Clinical Accuracy and Impact of Plasma Cell-Free DNA Fungal PCR Panel for Non-Invasive Diagnosis of Fungal Infection. Clinical infectious diseases : an official publication of the Infectious Diseases Society of America Senchyna, F. n., Hogan, C. A., Murugesan, K. n., Moreno, A. n., Ho, D. Y., Subramanian, A. n., Schwenk, H. T., Budvytiene, I. n., Costa, H. A., Gombar, S. n., Banaei, N. n. 2021

Abstract

Invasive fungal infection (IFI) is a growing cause of morbidity and mortality in oncology and transplant patients. Diagnosis of IFI is often delayed due to need for invasive biopsy and low sensitivity of conventional diagnostic methods. Fungal cell-free DNA (cfDNA) detection in plasma is a novel testing modality for the non-invasive diagnosis of IFI.A novel bioinformatic pipeline was created to interrogate fungal genomes and identify multicopy sequences for cfDNA PCR targeting. A real-time PCR panel was developed for 12 genera and species most commonly causing IFI. Sensitivity and specificity of the fungal PCR panel were determined using plasma samples from patients with IFI and non-IFI controls. Clinical impact of fungal PCR panel was evaluated prospectively based on the treating team's interpretation of the results.Overall, the sensitivity and specificity were 56.5% (65/115, 95% confidence interval [CI], 47.4%-65.2%) and 99.5% (2064/2075; 95% CI, 99.0%-99.7%), respectively. In the subset of patients with an optimized plasma volume (2mL), sensitivity was 69.6% (48/69; 95% CI, 57.9%-79.2%). Sensitivity was 91.7% (11/12; 95% CI, 62.5%-100%) for detection of Mucorales agents, 56.3% (9/16; 95% CI, 33.2%-76.9%) for Aspergillus species, and 84.6% (11/13; 95% CI, 56.5%-96.9%) for Candida albicans.

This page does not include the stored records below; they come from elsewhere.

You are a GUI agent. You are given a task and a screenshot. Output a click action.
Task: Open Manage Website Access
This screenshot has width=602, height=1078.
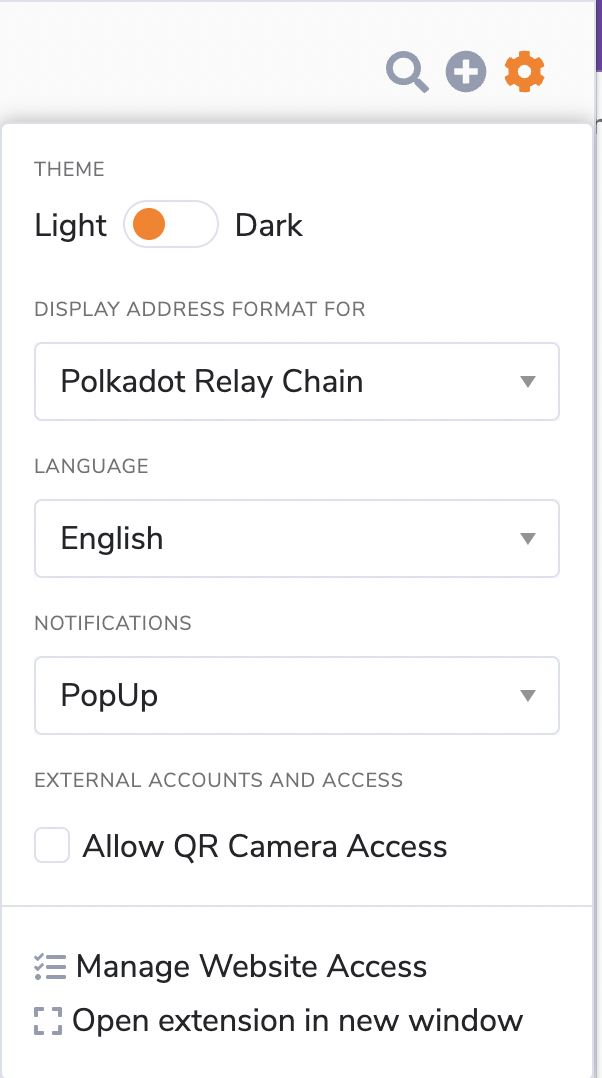(251, 967)
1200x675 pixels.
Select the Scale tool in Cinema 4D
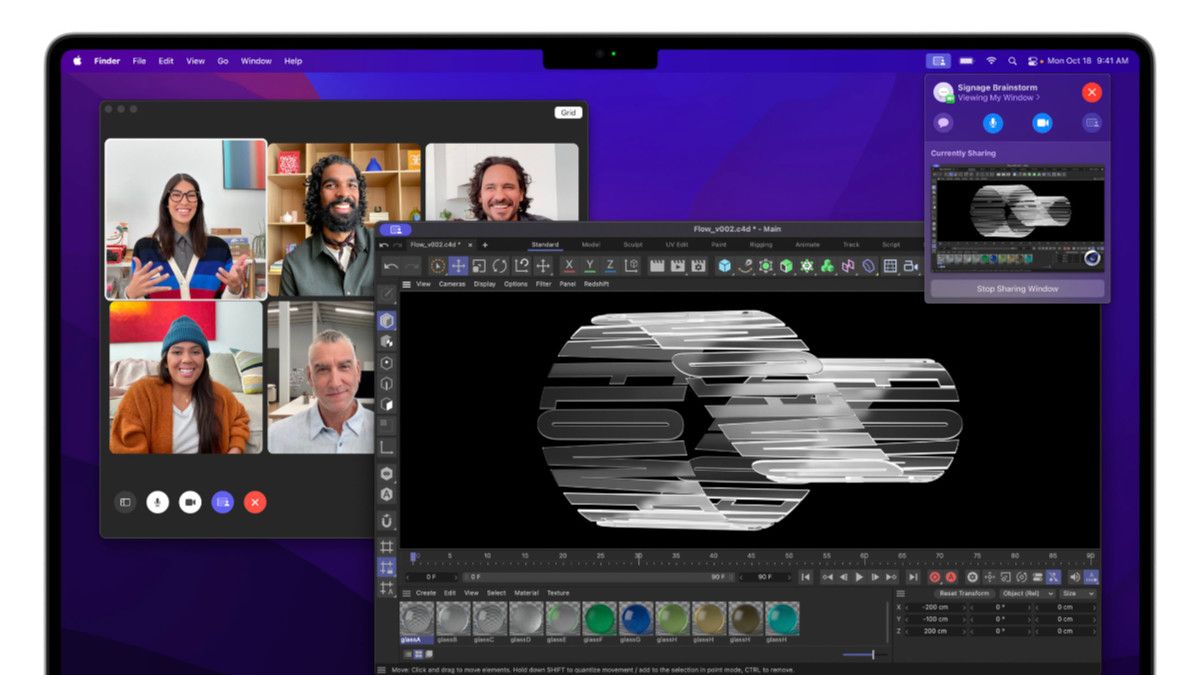point(479,266)
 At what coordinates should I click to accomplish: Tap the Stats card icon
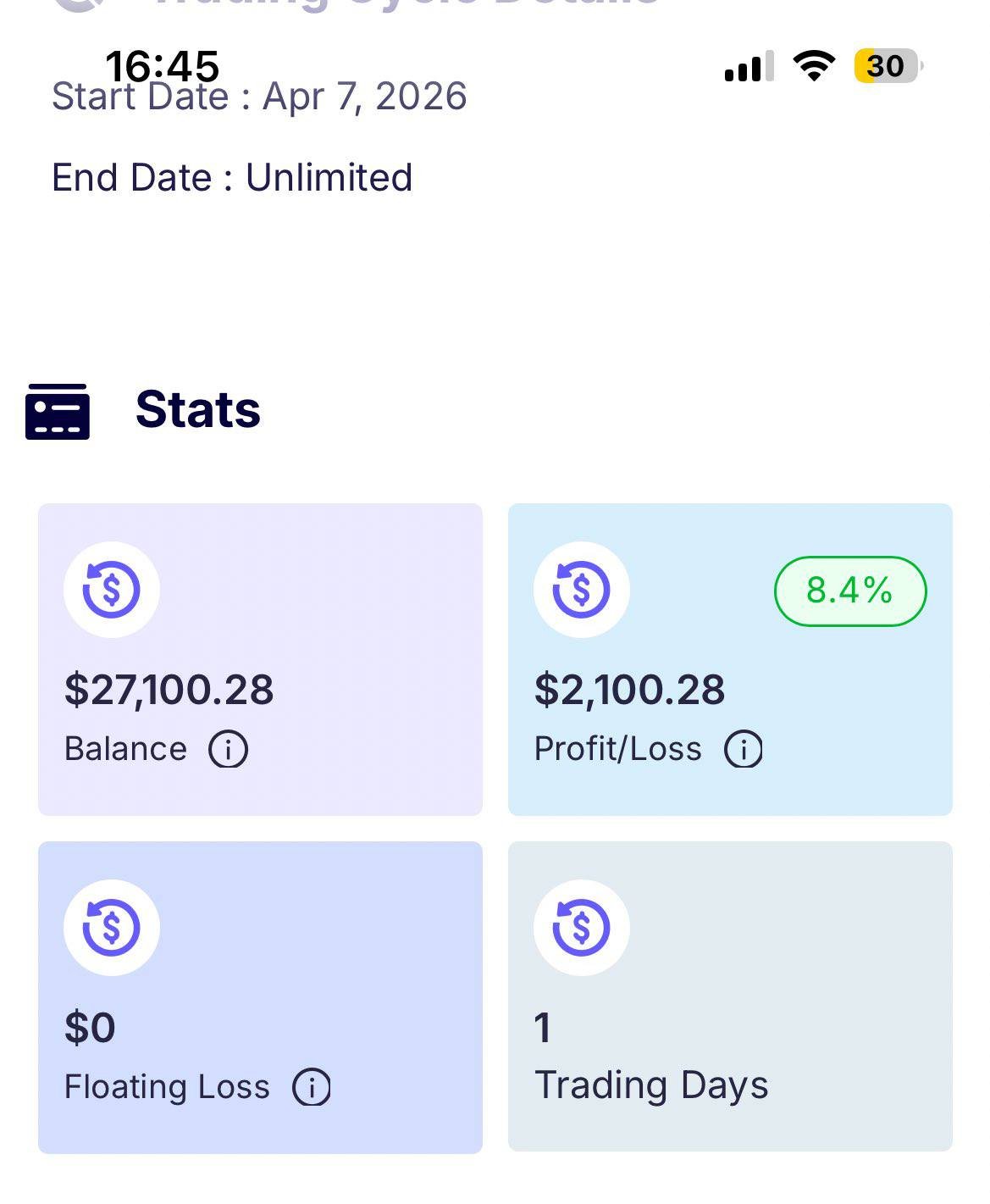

In a prospective evaluation of 226 patients with suspected IFI, cfDNA testing was positive in 47 (20.8%) patients and resulted in a positive impact on clinical management in 20/47 (42.6%).The fungal cfDNA PCR panel offers a non-invasive approach to early diagnosis of IFI, providing actionable results for personalized care.